"Nous n’avons plus peur car la police a tué les méchants". Ce mot d’enfant s’amoncèle parmi tant d’autres sur l’une des étagères des Archives de Paris. Quelques jours après les attentats, l’institution a entrepris un colossal travail de mémoire. Après avoir photographié les milliers de témoignages de soutien déposés sur les sites des attaques du 13 novembre, les employés des Archives de Paris ont tout rapatrié Boulevard Sérurier, dans le 19eme arrondissement de Paris.
>> Europe 1 s’est rendu aux Archives de Paris où les employés restaurent et conservent un peu de mémoire des attentats.
1 - "SQ. Bataclan. Angle Blv Lenoir/Blv Voltaire. 15.12.2015". Une affiche indique le lieu et la date où les documents qui sèchent désormais sur une étagère ont été collectés.

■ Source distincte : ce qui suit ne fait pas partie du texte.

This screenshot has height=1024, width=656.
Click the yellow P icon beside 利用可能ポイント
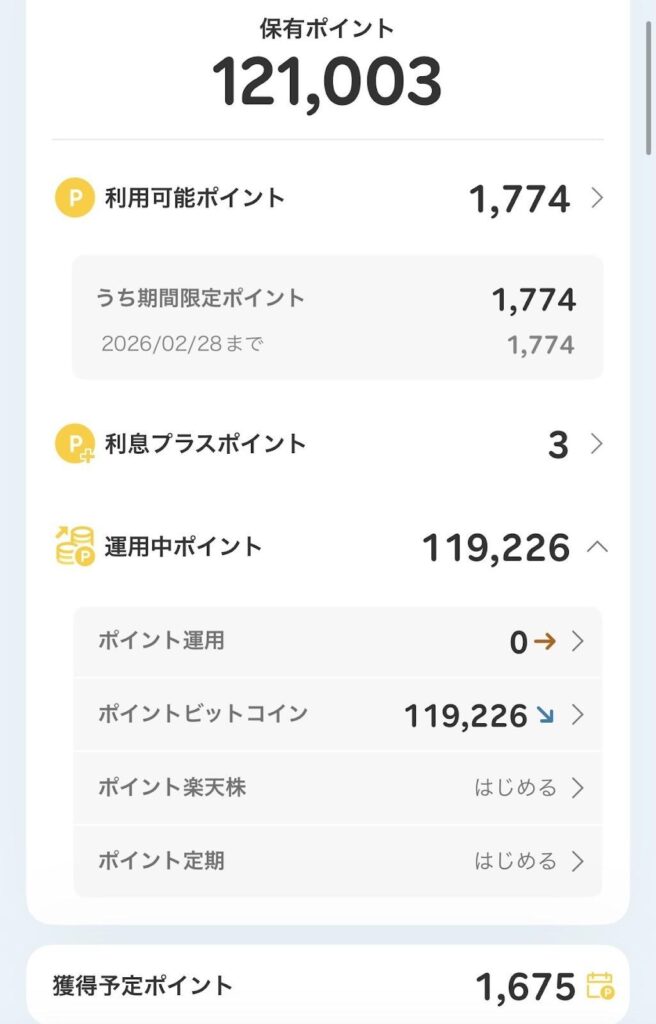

2 - Dans ce lieu austère, presque clinique, s’agglutinent poèmes, photos, livres, dessins... Il a fallu pousser les murs de ce bâtiment, devenu trop exigu, pour accueillir un peu de mémoire des attentats. Une salle de réunion a été mise à disposition.
3 - Abimés par la pluie, jaunis par les feuilles d’automne qui les avaient recouverts, ces documents sont devenus "l’urgence" des archivistes, lancés dans une lutte contre le temps, l’humidité et les moisissures. Ici, un mot laissé sur un agenda sèche sur une étagère. Après 24 heures de séchage à température ambiante, les archivistes nettoient minutieusement chaque pièce à l'aide d'une petite brosse et d'une gomme.
4 - Sur les soixante-dix employés des Archives de Paris, dix se sont portés volontaires pour collecter les hommages laissés sur les sites des attentats. Audrey Ceselli, qui a collecté de nombreux messages au Bataclan, isole un mot glissé dans une protection plastique "qui a l’inconvénient de garder l’humidité, donc de moisir".
5 - "Si on commence à lire on va se laisser submerger. On ne peut pas prendre le temps de les lire", confirme Audrey Ceselli. Gérald Monpas, qui "sauve" chaque jour des centaines de documents laissés sur les lieux des attentats, ne peut, lui, s’empêcher de lire les mots et dessins d’enfants, qui sont particulièrement nombreux. Les autres, il évite. Il n’a pas le temps. Il se protège aussi.
6 – "On a pris de plein fouet un événement historique. On sait que l'on est au cœur de l'histoire. Ce que l'on fait, on le fait aussi pour les générations à venir", confie Gérald Monpas, archiviste.
7 - "Le Carilllon, le Petit Cambodge, il y avait beaucoup de mots très personnels avec des photos. Au Bataclan, un peu moins, c'était des mots généraux sur la tristesse et l'horreur sur l'ensemble des attentats", rapporte Audrey Ceselli. Le directeur des Archives de Paris, lui, a été marqué par le nombre impressionnant de messages laissés par différentes communautés étrangères : kurdes, syriennes, chinoises, etc.
8 - Après avoir été séchés et restaurés, les documents sont stockés dans des cartons, en vue d’être désinfectés. "Ils sont mis en quarantaine dans une salle", détaille un employé. Les premiers documents doivent être désinfectés mercredi. Un prestataire externe se charge de les stériliser, avec un gaz spécial. Ils seront ensuite inventoriés, numérisés, et mis en ligne sur un site accessible à tous.
9 - Les objets - peluches, guitare, drapeaux - ne sont, en théorie pas ramassés, puisqu’ils ne présentent pas de risque de détérioration rapide. Certains ont toutefois été récupérés par les archivistes.
Ce travail de collecte et d'archivage sera mené progressivement "durant quelques mois, jusqu'au retrait définitif des sites d'hommage", explique Guillaume Nahon, le directeur des Archives de Paris. Après les attentats de Madrid en 2004, l'archivage avait duré six ans. A Paris, il faudra aussi, probablement, quelques années.